[TO DO]
Every entry that follows should be written out again exactly.

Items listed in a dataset
::::

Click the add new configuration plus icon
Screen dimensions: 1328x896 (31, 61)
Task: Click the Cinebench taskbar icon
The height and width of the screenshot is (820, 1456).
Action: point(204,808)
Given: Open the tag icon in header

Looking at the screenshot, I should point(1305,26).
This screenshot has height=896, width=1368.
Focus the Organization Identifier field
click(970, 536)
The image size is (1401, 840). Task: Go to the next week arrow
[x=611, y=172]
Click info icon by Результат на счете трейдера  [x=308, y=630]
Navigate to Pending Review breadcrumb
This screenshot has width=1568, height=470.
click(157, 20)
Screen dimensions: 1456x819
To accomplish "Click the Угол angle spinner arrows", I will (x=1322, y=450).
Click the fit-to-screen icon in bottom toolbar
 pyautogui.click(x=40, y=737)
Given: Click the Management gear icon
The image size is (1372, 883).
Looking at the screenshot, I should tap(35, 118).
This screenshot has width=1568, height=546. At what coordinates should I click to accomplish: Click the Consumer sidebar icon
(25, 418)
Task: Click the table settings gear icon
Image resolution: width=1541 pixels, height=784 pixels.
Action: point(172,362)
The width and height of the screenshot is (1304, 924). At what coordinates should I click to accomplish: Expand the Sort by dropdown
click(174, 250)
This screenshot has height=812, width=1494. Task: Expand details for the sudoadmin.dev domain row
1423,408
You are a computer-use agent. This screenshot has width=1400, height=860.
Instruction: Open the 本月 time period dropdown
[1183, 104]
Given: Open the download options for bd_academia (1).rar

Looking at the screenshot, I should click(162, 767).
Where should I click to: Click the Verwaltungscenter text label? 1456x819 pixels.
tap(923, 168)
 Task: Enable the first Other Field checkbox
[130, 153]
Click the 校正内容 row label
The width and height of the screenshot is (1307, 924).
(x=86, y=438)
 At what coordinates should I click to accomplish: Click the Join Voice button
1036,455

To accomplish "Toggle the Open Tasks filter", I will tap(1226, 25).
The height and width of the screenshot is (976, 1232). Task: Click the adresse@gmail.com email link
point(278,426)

::::

[RESULT BELOW]
Click the add new configuration plus icon
Screen dimensions: 1328x896 (31, 61)
Task: Click the Cinebench taskbar icon
The height and width of the screenshot is (820, 1456).
Action: point(204,808)
Given: Open the tag icon in header

Looking at the screenshot, I should point(1305,26).
This screenshot has height=896, width=1368.
Focus the Organization Identifier field
click(970, 536)
The image size is (1401, 840). Task: Go to the next week arrow
[x=611, y=172]
Click info icon by Результат на счете трейдера  [x=308, y=630]
Navigate to Pending Review breadcrumb
This screenshot has width=1568, height=470.
click(157, 20)
Screen dimensions: 1456x819
To accomplish "Click the Угол angle spinner arrows", I will (x=1322, y=450).
Click the fit-to-screen icon in bottom toolbar
 pyautogui.click(x=40, y=737)
Given: Click the Management gear icon
The image size is (1372, 883).
Looking at the screenshot, I should tap(35, 118).
This screenshot has width=1568, height=546. At what coordinates should I click to accomplish: Click the Consumer sidebar icon
(25, 418)
Task: Click the table settings gear icon
Image resolution: width=1541 pixels, height=784 pixels.
Action: point(172,362)
The width and height of the screenshot is (1304, 924). At what coordinates should I click to accomplish: Expand the Sort by dropdown
click(174, 250)
This screenshot has height=812, width=1494. Task: Expand details for the sudoadmin.dev domain row
1423,408
You are a computer-use agent. This screenshot has width=1400, height=860.
Instruction: Open the 本月 time period dropdown
[1183, 104]
Given: Open the download options for bd_academia (1).rar

Looking at the screenshot, I should click(162, 767).
Where should I click to: Click the Verwaltungscenter text label? 1456x819 pixels.
tap(923, 168)
 Task: Enable the first Other Field checkbox
[130, 153]
Click the 校正内容 row label
The width and height of the screenshot is (1307, 924).
(x=86, y=438)
 At what coordinates should I click to accomplish: Click the Join Voice button
1036,455

To accomplish "Toggle the Open Tasks filter", I will tap(1226, 25).
The height and width of the screenshot is (976, 1232). Task: Click the adresse@gmail.com email link
point(278,426)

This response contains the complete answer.